(Brief)
Read the listing below. Then repeat it exactly.

(Provided data)
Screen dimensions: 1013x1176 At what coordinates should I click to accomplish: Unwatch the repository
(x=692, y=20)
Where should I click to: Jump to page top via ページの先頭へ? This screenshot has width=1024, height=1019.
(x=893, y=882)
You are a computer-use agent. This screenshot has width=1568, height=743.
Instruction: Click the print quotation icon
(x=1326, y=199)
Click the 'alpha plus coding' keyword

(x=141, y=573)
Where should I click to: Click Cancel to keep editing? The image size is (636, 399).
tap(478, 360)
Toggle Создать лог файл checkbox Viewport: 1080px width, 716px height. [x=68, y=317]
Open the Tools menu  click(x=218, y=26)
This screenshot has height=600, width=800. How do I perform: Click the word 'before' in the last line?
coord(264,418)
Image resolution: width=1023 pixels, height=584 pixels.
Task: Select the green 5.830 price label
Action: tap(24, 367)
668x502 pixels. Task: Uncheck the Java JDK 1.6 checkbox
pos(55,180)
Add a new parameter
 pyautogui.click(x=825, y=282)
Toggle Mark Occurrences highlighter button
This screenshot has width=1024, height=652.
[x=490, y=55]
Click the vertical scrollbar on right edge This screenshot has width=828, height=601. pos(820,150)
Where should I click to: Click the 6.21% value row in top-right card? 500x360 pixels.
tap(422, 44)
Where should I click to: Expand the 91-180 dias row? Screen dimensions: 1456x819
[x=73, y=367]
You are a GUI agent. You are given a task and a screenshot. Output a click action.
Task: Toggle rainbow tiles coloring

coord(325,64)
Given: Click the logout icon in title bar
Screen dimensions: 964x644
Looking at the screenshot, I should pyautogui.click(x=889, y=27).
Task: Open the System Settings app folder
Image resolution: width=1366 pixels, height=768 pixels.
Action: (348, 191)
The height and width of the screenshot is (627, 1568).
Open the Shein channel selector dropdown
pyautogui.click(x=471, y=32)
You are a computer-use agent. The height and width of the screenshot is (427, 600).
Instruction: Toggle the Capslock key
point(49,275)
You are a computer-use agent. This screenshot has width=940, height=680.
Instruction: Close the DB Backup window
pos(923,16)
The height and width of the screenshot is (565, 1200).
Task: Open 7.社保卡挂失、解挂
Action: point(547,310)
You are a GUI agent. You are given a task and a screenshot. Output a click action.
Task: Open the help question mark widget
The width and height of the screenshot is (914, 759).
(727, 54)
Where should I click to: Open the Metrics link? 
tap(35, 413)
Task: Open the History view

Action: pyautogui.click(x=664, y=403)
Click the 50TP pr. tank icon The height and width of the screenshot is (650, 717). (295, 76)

(Exercise response)
Screen dimensions: 1013x1176 At what coordinates should I click to accomplish: Unwatch the repository
(x=692, y=20)
Where should I click to: Jump to page top via ページの先頭へ? This screenshot has width=1024, height=1019.
(x=893, y=882)
You are a computer-use agent. This screenshot has width=1568, height=743.
Instruction: Click the print quotation icon
(x=1326, y=199)
Click the 'alpha plus coding' keyword

(x=141, y=573)
Where should I click to: Click Cancel to keep editing? The image size is (636, 399).
tap(478, 360)
Toggle Создать лог файл checkbox Viewport: 1080px width, 716px height. [x=68, y=317]
Open the Tools menu  click(x=218, y=26)
This screenshot has height=600, width=800. How do I perform: Click the word 'before' in the last line?
coord(264,418)
Image resolution: width=1023 pixels, height=584 pixels.
Task: Select the green 5.830 price label
Action: tap(24, 367)
668x502 pixels. Task: Uncheck the Java JDK 1.6 checkbox
pos(55,180)
Add a new parameter
 pyautogui.click(x=825, y=282)
Toggle Mark Occurrences highlighter button
This screenshot has width=1024, height=652.
[x=490, y=55]
Click the vertical scrollbar on right edge This screenshot has width=828, height=601. pos(820,150)
Where should I click to: Click the 6.21% value row in top-right card? 500x360 pixels.
tap(422, 44)
Where should I click to: Expand the 91-180 dias row? Screen dimensions: 1456x819
[x=73, y=367]
You are a GUI agent. You are given a task and a screenshot. Output a click action.
Task: Toggle rainbow tiles coloring

coord(325,64)
Given: Click the logout icon in title bar
Screen dimensions: 964x644
Looking at the screenshot, I should pyautogui.click(x=889, y=27).
Task: Open the System Settings app folder
Image resolution: width=1366 pixels, height=768 pixels.
Action: (348, 191)
The height and width of the screenshot is (627, 1568).
Open the Shein channel selector dropdown
pyautogui.click(x=471, y=32)
You are a computer-use agent. The height and width of the screenshot is (427, 600).
Instruction: Toggle the Capslock key
point(49,275)
You are a computer-use agent. This screenshot has width=940, height=680.
Instruction: Close the DB Backup window
pos(923,16)
The height and width of the screenshot is (565, 1200).
Task: Open 7.社保卡挂失、解挂
Action: point(547,310)
You are a GUI agent. You are given a task and a screenshot. Output a click action.
Task: Open the help question mark widget
The width and height of the screenshot is (914, 759).
(727, 54)
Where should I click to: Open the Metrics link? 
tap(35, 413)
Task: Open the History view

Action: pyautogui.click(x=664, y=403)
Click the 50TP pr. tank icon The height and width of the screenshot is (650, 717). (295, 76)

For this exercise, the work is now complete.